Imaginem Março e um corpo de um homem nos seus 40, deitado numa das salas frias do centro de instalação temporária do SEF no Aeroporto de Lisboa, de barriga para baixo, algemado, com os pés atados por ligaduras. Inanimado depois de ter sido covardemente espancado sob a guarida do Serviço de Estrangeiros e Fronteiras de Portugal e pela PSP. Morto.
Da primeira vez que li a notícia eu sabia que foi Ihor Homeniuk, mas poderia ter sido o meu pai. Como poderiam ter sido tantos outros corpos, despidos de toda a sua humanidade, de pessoas que saem de onde nasceram para procurar uma vida melhor e se deparam com os resquícios de uma instituição ditatorial, com o filho varão da PIDE: o SEF. Ao que parece, até mesmo os mais liberais, defensores do estado das coisas e estruturação da sociedade baseada no cumprimento das leis dos grandes pela força do cassetete já compreenderam que o SEF não serve. O que não lhes passa pela cabeça é que não só um telefonema do Marcelo à viúva e filhos daquele homem não resolveria nada, como é redundante fundir quem assassinou Ihor com quem espancou Cláudia Simões.
Há alguns detalhes que escapam a quem julga que a proposta de fusão dos dois órgãos é solução. No momento da decisão, o atual responsável pelo Ministério da Administração Interna (MAI) e todo o Governo PS terá de ter em conta que 12 agentes da PSP estão indiciados no caso do Ihor. Terão de ter em conta as investigações conduzidas sobre a infiltração da extrema-direita na PSP, bem como sobre todos os processos imputados a agentes da “Polícia de Segurança Pública” por crimes de ódio. Terão que ter em conta o quão ineficaz é manter uma lei que criminaliza a imigração.

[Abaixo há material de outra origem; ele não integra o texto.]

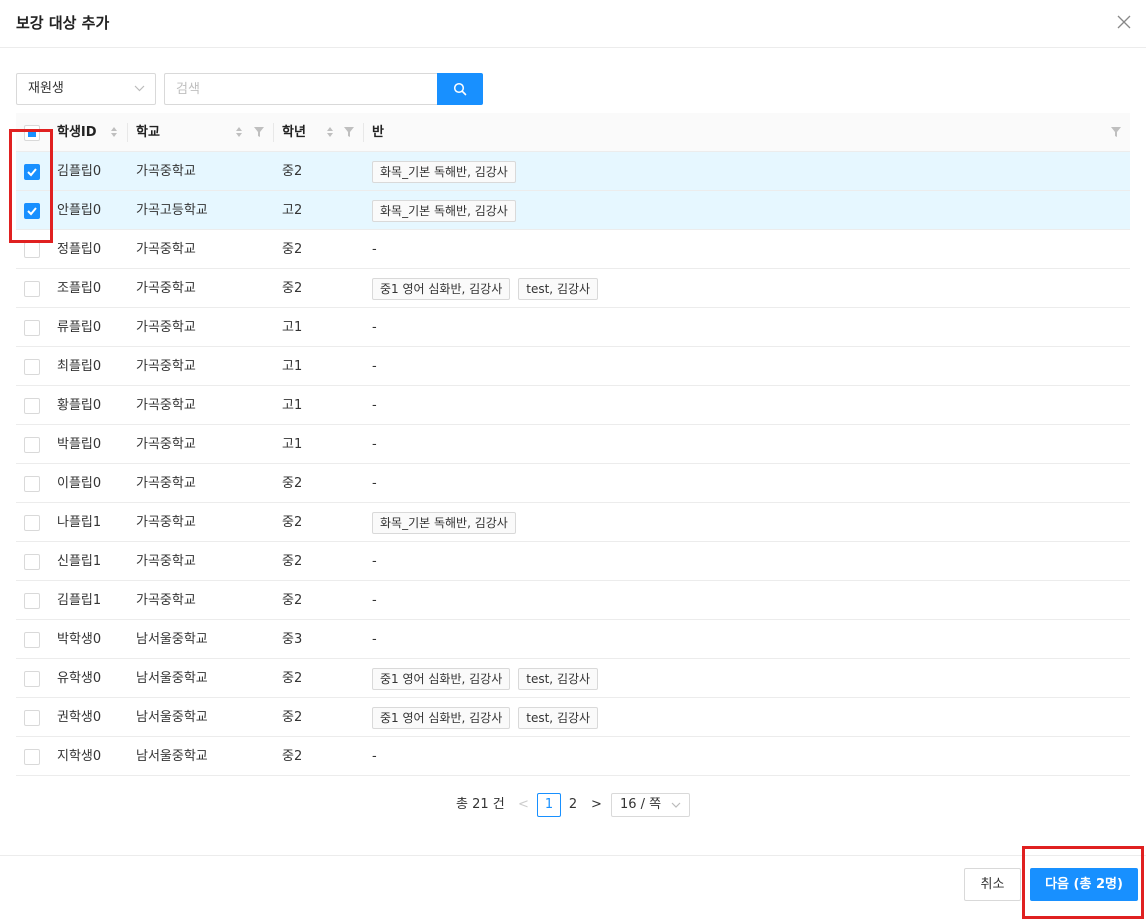 This screenshot has width=1146, height=920. What do you see at coordinates (573, 640) in the screenshot?
I see `table-row: 박학생0 남서울중학교 중3 -` at bounding box center [573, 640].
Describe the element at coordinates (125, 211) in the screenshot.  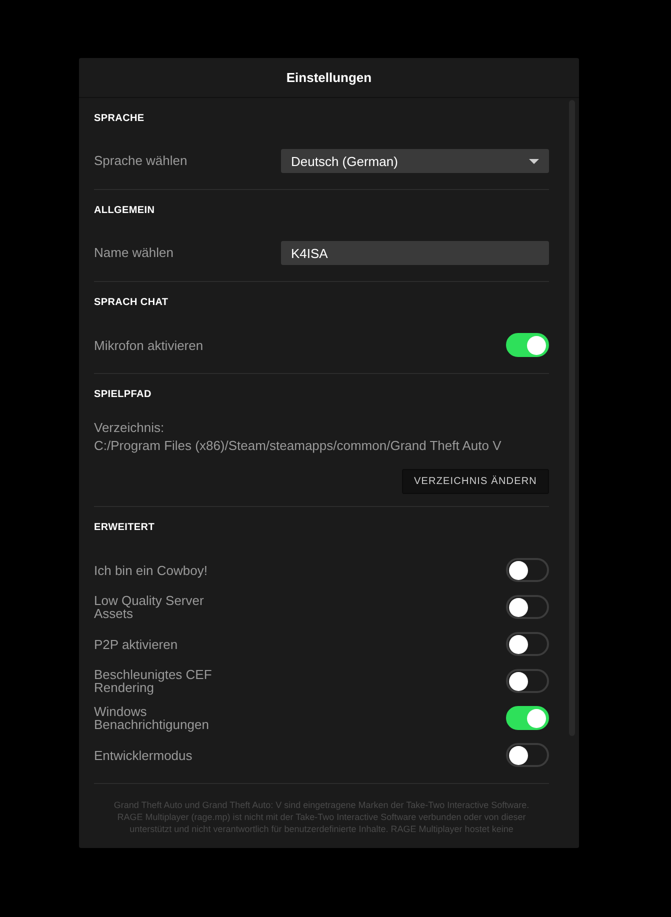
I see `section-heading: ALLGEMEIN` at that location.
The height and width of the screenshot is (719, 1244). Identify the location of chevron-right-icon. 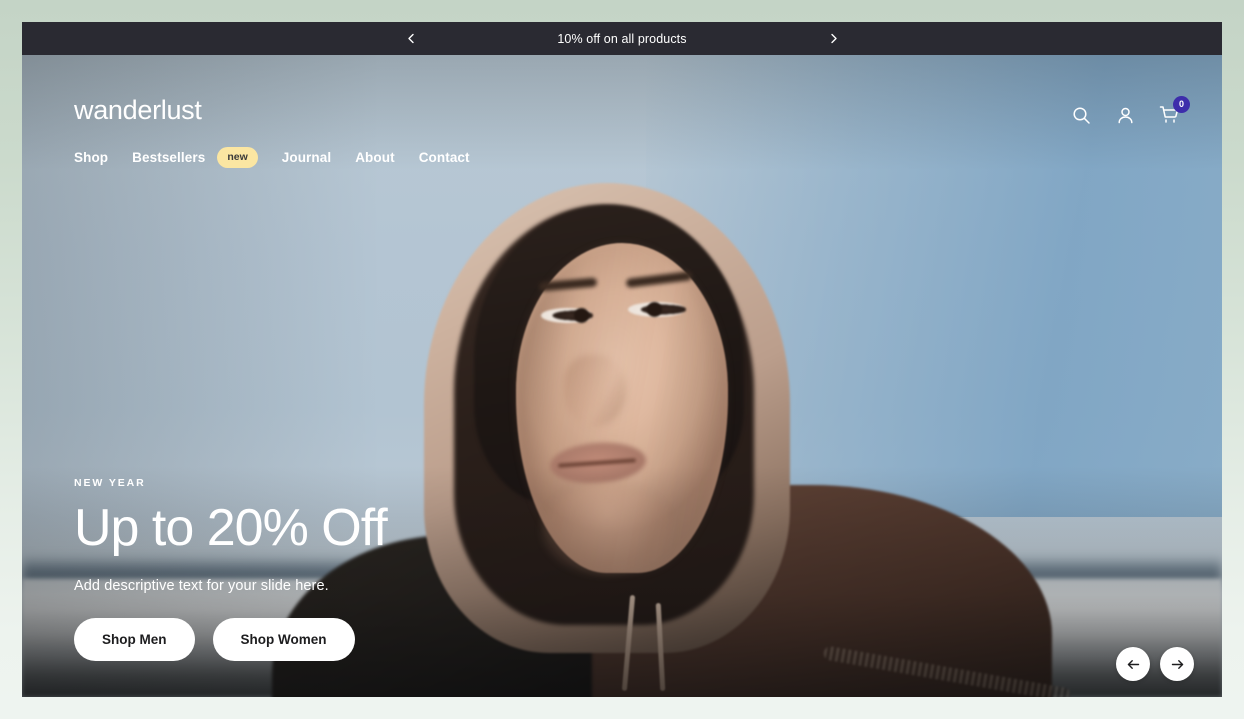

Tanto o pedido de demissão de quem tutela atualmente o MAI quanto o atraso de 9 meses de Cristina Gatões, então diretora do SEF aquando do homicídio, sabem a pouco. Se pudermos abusar aqui de recursos estilísticos, eu poderia facilmente comparar as medidas propostas como duas ou três borrifadas de um perfume velho no esgoto. Não chega a disfarçar.
Mais do que reestruturar: extinguir.
Creio que uma das várias reflexões conjuntas para um avanço igualmente conjunto da sociedade em rumo a uma realidade mais livre e isenta de violência sobre certos sectores de trabalhadoras e trabalhadores, é nos perguntarmos para quem serve o SEF.
O SEF não nos serve. Nem a mim enquanto imigrante bahiana, nem a nenhum outro imigrante pobre, nem ao conjunto dos trabalhadores e trabalhadoras portuguesas, como já é de compreensão geral. Não pelo aspeto estético da mão que assina os documentos ou pela cara que aparece na imprensa. O SEF não nos serve porque é uma instituição baseada na necessidade de controlo de fronteiras e repressão da imigração recorrendo à criminalização e, como não se é de espantar, a critérios racistas e xenófobos para quem é pobre.
Se é certo que o tratamento dado a Ihor e a outros imigrantes pobres é substancialmente diferente do dado a quem tem possibilidade de pagar pelo Visto Gold. A própria existência de mecanismos legais que privilegiam o acesso aos direitos de cidadania com base no quanto pode a pessoa “investir” diretamente em Portugal já nos dá algumas pistas sobre para quem é guardada a mão pesada: para quem não pode pagar 500 mil euros.
Mas seria ingénuo considerar que os lucros da imigração seria só os 496 milhões de euros que entraram em Portugal em 2020 pela existência dos golden visa, ou que seria só o resultado das receitas geradas pelo trabalho de quem vive em Portugal “legalmente”. A criminalização da emigração, respetivas leis e estruturas que garantem sansões e o medo são parte indispensável na extração de maior percentagem de lucro sobre trabalho “ilegal” e redes de tráfico de imigrantes. A imigração “ilegal” não só dá ao patronato a possibilidade de extrair mais lucro do trabalho assalariado dessas pessoas por se isentar da obrigação de fornecer condições laborais menos precárias como ainda conseguem baixar o preço/valor da mão de obra de todo o mercado de trabalho. O racismo e a xenofobia são um negócio multibilionário!
Então, mais do que reestruturar formalmente o SEF ou a PSP, temos de pensar em mecanismos de os extinguir! De descriminalizar a imigração e de, no meio termo, levarmos de forma séria o debate sobre o passado colonial e ditatorial de Portugal, seu lugar de construção de um mundo racista e de uma identidade portuguesa igualmente racista.